Methodology

Scope of respondents

More than 34,000 people participated in the Developer Ecosystem Survey 2020. This report is based on the input of 19,696 developers from 18 countries, weighted by several criteria as described in the following paragraphs. Every graph in the report was built on data from no fewer than 300 responses obtained for each point.

Reducing the response burden

To shorten the survey and reduce its response burden, some sections were shown to respondents randomly. There were six randomized sections, of which each respondent saw only two:

  1. Continuous Integration, Issue Tracking, and VCS
  2. Testing
  3. DevOps and Hosting
  4. Static analysis, Open-source, etc.
  5. Education
  6. Cross-platform and Microservices

For example, if a respondent selected Tester / QA Engineer or DevOps Engineer / Infrastructure Developer as their job role, they would inevitably be given one definite section about their job role, plus one other section selected randomly.

Targeting

To invite potential survey respondents to complete the survey, we used Twitter ads, Facebook ads, Instagram, Quora, Vkontakte, Codefund, Baidu, and JetBrains’ own communication channels.

In our ad campaigns, we used two targeting waves. The first wave targeted specific countries, while the second one targeted rarely used programming languages to reduce the variance in the sections corresponding to those programming languages. We targeted Ruby, Scala, Rust, Swift, and Objective-C. We also asked our respondents to share the link to the survey with their peers.

Countries

We collected sufficiently large samples from Argentina, Belarus, Brazil, Canada, China, France, Germany, India, Japan, Mexico, Poland, Russia, South Korea, Spain, Turkey, Ukraine, the United Kingdom, and the United States. We consider our sample to be representative of the current Developer Ecosystem, as approximately 70% of all worldwide developers are based in these 18 countries.

Localization

To minimize possible bias against non-English speaking respondents, the survey was also available in 8 additional languages: Chinese, French, German, Japanese, Korean, Portuguese, Spanish, and Turkish.

Sampling bias reduction

To minimize bias, the report is based on the data weighted with regard to responses coming from Twitter ads, Facebook ads, Instagram, Quora, Vkontakte, Codefund, Baidu ads, and respondents’ referrals.

We took into account each respondent’s source individually to generate the results based on the weighting procedures. We performed three stages of weighting to get a less biased picture of the worldwide developer population.

First weighting stage: populations of professional developers in 18 countries

In the first stage, we assembled the responses collected while targeting different countries, and then we applied our estimations of the populations of professional developers in each country to these data.

First, we took the survey data on professional developers and working students that came from ads posted on various social networks in the 18 targeted countries, together with the data that came from various peer referrals. Then we weighted all these responses according to our estimated populations of professional developers in those 18 countries. This ensured that the distribution of the responses corresponded to our estimates of the numbers of professional developers in each country.

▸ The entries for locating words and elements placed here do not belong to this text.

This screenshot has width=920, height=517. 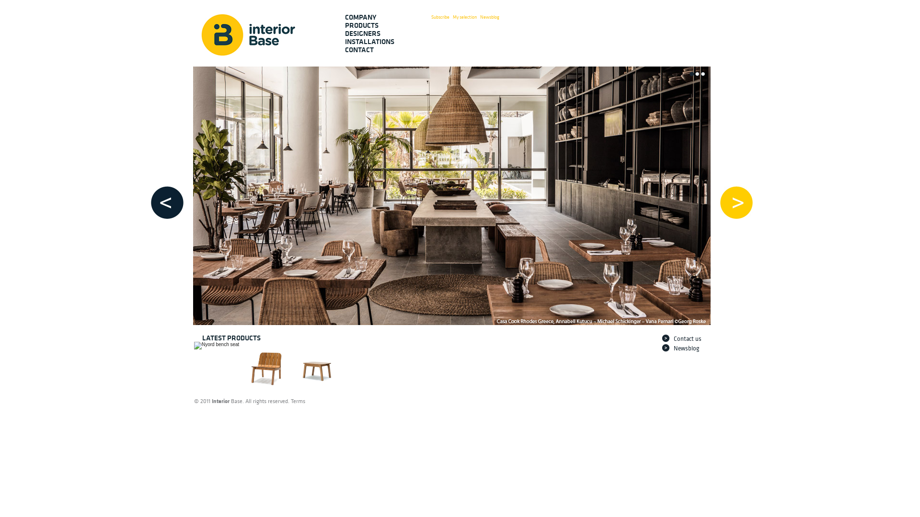 What do you see at coordinates (345, 33) in the screenshot?
I see `'DESIGNERS'` at bounding box center [345, 33].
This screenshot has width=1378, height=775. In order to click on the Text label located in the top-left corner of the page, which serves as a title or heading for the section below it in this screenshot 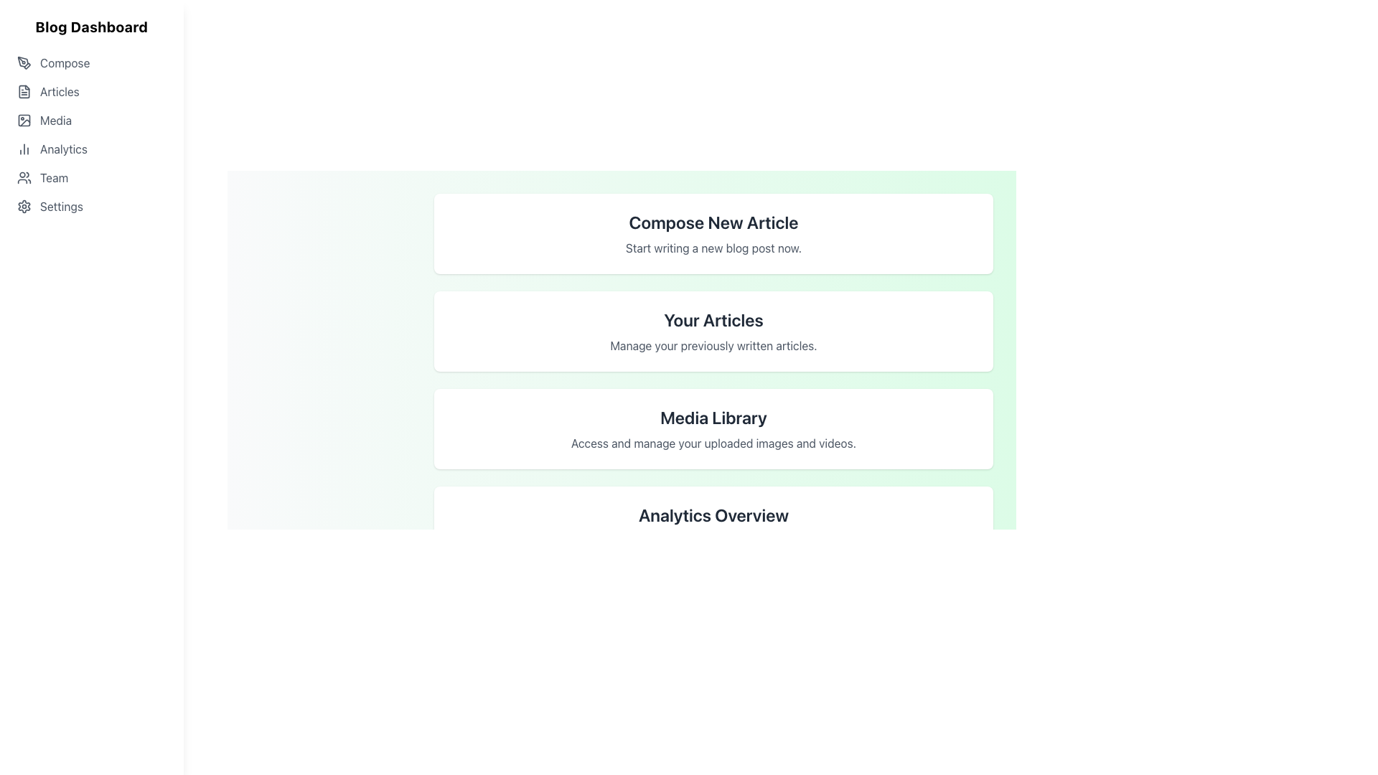, I will do `click(91, 27)`.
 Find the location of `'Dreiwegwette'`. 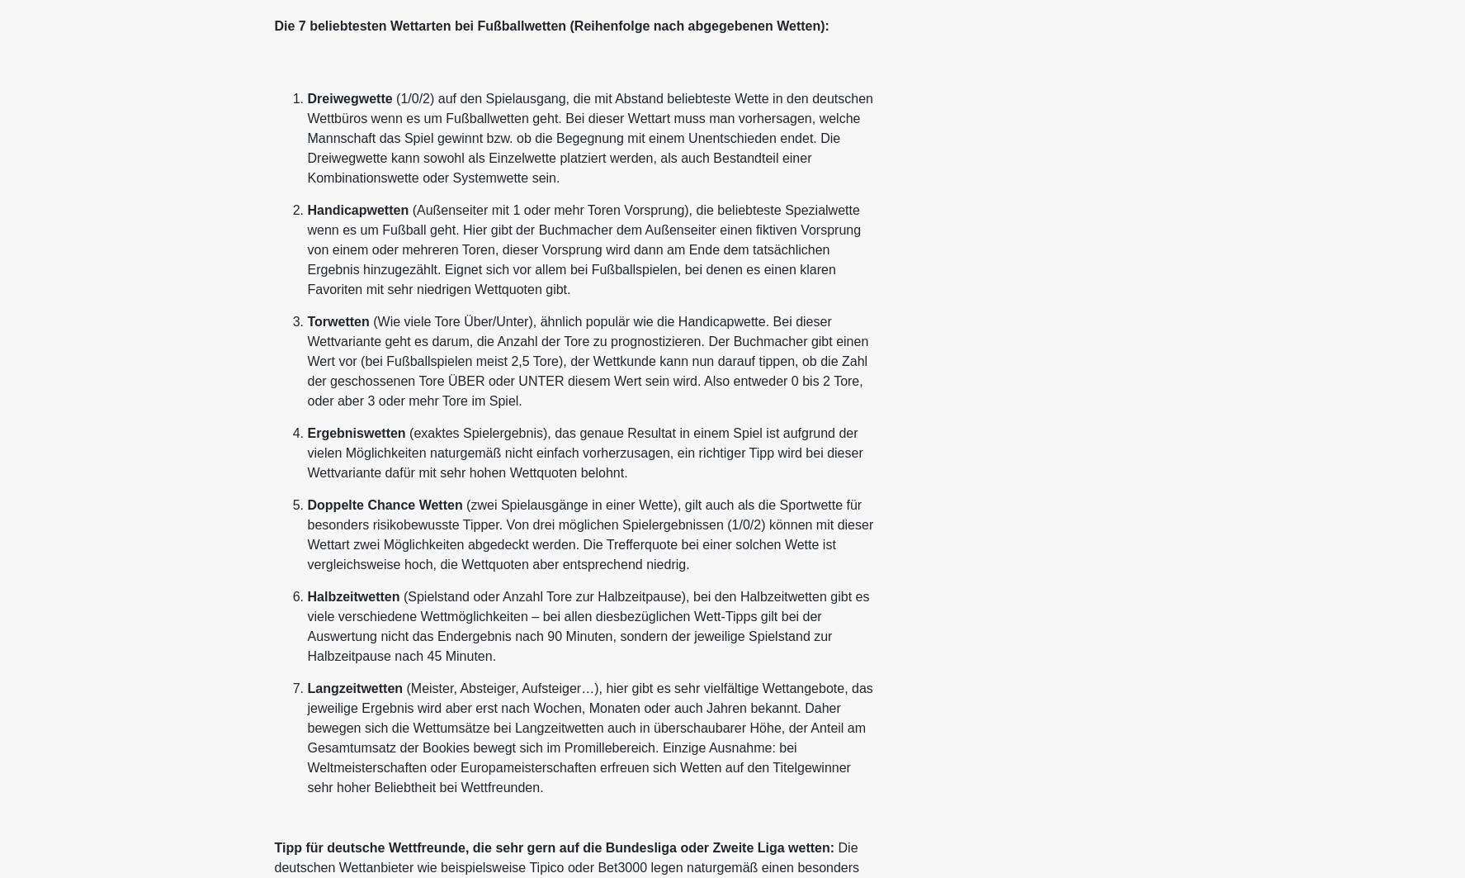

'Dreiwegwette' is located at coordinates (306, 98).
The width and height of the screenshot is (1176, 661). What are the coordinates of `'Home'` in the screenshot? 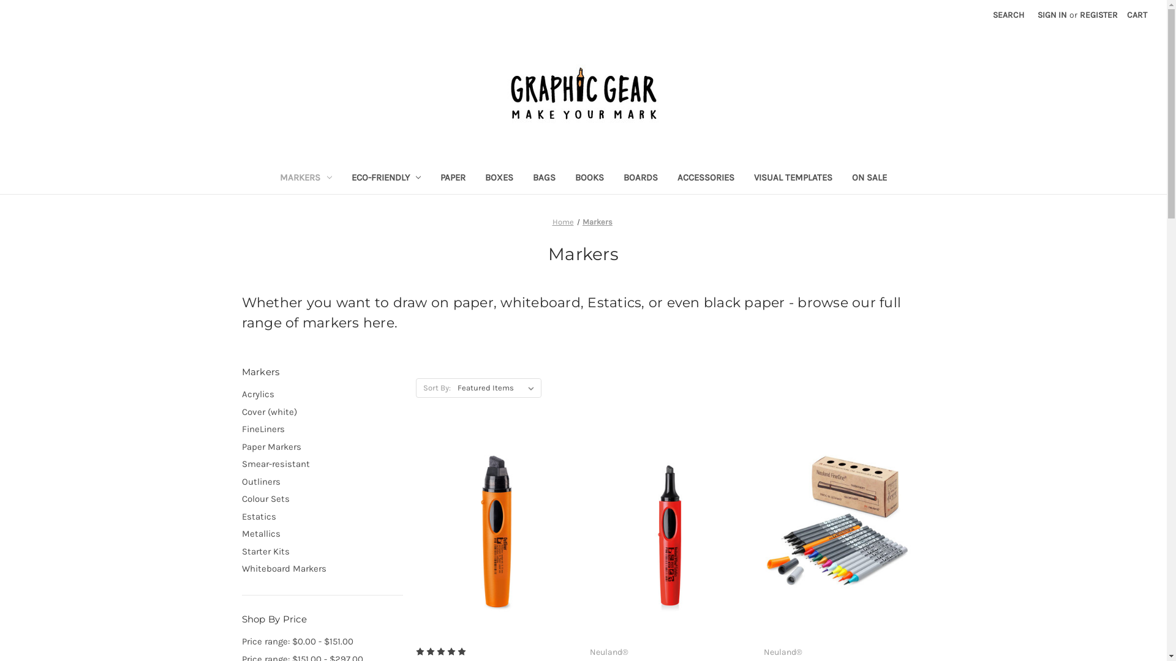 It's located at (562, 222).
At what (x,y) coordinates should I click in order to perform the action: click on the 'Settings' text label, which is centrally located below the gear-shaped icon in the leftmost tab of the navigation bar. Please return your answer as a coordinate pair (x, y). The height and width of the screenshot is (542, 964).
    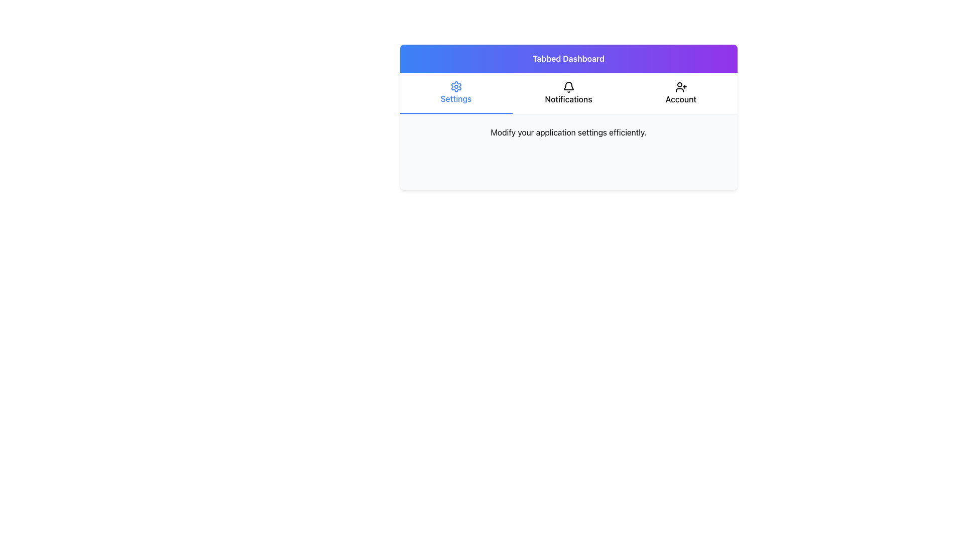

Second weighting stage: the proportions of currently employed and unemployed developers

In the second stage, we forced the proportion of students and unemployed respondents (that came to us through the same external ad campaigns) to be 17% in every country. We did this to maintain consistency with the previous year’s methodology, as that is the only estimate of their populations we have available.

As a result, we had a distribution of 10,116 responses from external sources weighted by country and employment status.

Third weighting stage: employment status, programming languages, JetBrains products usage

The third stage was rather sophisticated, as it included calculations obtained by solving systems of equations. We took those weighted 10,116 responses. For developers from each country, besides their employment status, we calculated the shares for each of the 30+ programming languages, as well as the shares for those who answered “I currently use JetBrains products” and “I have never heard of JetBrains or its products”. Those shares became constants in our equations.

The next step was to add two more groups of responses from other sources: JetBrains internal communication channels, such as JetBrains social networks accounts and our research panel, and social-network ad campaigns targeted at certain programming languages users. This brought 9,580 more responses, which we weighted to keep all those shares the same.

Solving the system of 30+ linear equations and inequalities

We composed a system of 30+ linear equations and inequalities that described:

  • The weighting coefficients for the respondents (for example, Pierre from our sample represents on average 180 software developers from France).
  • The specific values of their responses (Pierre uses C++, he is fully employed, and he has never heard of JetBrains).
  • The necessary ratios among their responses (for example, 27% of developers have used C++ in the past 12 months, and so on).

In order to solve this system of equations with the minimum variance of the weighting coefficients (which is important!), we used the dual method of Goldfarb and Idnani (1982, 1983), which helped us collate optimal individual weighting coefficients for the respondents.

Lingering bias

Despite these measures, some bias is likely present, as JetBrains users might have been more willing on average to complete the survey.

Also, our community ecosystem is developing, and there might be some data fluctuations despite our weighting stages and efforts. For instance, the share of Kotlin users who compile their applications for JVM has grown in our data owing to Kotlin/JVM bias in our sources, although there have been no changes to the overall share of the Kotlin language.